■ **WHAT IS REQUIRED**: Find every line below with the string "text" and pick it out.

*** Begin section ***

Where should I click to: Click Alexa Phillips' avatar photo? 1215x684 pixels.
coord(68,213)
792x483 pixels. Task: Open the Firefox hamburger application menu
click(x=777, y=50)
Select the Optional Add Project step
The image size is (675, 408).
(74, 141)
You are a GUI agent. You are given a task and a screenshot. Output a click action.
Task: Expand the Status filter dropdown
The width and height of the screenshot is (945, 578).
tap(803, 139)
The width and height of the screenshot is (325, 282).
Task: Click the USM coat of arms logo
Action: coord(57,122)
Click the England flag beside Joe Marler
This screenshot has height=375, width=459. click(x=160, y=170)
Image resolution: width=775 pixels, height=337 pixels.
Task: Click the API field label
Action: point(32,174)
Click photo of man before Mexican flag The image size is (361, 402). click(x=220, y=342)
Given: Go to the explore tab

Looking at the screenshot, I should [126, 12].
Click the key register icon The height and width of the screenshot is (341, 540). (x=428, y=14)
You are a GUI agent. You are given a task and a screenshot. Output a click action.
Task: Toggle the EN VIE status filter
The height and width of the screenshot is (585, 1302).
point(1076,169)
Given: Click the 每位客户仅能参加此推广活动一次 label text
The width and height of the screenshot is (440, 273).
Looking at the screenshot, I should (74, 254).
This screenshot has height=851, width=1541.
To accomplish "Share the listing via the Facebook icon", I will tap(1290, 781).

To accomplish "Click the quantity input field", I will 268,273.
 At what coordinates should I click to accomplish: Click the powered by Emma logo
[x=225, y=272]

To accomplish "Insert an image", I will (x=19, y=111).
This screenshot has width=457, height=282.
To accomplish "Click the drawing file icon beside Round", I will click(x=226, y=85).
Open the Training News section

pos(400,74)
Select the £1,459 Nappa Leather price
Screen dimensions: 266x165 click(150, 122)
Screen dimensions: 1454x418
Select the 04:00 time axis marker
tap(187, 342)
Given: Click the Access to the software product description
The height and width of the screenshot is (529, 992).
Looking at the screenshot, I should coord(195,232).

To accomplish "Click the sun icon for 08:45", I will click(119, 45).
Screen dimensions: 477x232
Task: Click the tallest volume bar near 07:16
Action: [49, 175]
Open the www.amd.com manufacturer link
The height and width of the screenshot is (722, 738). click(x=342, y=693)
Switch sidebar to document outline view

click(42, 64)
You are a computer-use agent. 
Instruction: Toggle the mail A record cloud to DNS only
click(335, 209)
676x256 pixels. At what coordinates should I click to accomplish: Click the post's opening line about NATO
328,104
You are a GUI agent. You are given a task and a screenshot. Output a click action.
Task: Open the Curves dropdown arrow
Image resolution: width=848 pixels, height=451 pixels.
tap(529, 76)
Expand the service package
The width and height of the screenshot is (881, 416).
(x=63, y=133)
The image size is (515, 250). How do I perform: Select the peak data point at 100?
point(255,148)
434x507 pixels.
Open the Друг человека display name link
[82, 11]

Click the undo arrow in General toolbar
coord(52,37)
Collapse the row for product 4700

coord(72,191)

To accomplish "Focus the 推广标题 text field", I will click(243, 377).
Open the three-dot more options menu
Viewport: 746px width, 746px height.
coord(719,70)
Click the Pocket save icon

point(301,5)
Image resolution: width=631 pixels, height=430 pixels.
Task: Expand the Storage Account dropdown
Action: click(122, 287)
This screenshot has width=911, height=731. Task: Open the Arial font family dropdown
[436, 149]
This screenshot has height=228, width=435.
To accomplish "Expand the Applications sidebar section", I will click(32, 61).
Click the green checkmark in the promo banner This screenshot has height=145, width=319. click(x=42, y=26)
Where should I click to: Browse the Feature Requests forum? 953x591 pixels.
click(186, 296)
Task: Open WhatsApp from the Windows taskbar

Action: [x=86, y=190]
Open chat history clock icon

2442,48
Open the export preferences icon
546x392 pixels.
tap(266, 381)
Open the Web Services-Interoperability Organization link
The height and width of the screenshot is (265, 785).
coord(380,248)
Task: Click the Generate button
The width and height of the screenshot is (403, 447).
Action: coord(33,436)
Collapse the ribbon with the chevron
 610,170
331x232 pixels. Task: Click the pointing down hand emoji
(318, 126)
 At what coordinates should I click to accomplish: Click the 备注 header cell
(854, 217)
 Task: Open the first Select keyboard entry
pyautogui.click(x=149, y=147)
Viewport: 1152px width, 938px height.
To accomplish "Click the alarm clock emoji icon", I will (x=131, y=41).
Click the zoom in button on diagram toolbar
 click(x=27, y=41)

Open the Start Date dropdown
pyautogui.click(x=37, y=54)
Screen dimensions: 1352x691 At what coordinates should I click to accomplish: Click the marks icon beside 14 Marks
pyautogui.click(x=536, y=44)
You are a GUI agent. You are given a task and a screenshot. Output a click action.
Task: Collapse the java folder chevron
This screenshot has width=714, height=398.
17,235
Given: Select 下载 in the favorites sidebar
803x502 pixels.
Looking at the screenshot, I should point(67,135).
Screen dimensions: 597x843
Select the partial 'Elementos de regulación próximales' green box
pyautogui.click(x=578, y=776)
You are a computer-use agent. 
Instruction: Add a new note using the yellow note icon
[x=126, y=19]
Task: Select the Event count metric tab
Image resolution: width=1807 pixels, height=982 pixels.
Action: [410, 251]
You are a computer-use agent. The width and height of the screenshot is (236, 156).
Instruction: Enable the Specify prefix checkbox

*** End section ***

■ **RESULT OF THE EXERCISE**:
Given: Click the 每位客户仅能参加此推广活动一次 label text
To accomplish "Focus the 推广标题 text field", I will click(243, 377).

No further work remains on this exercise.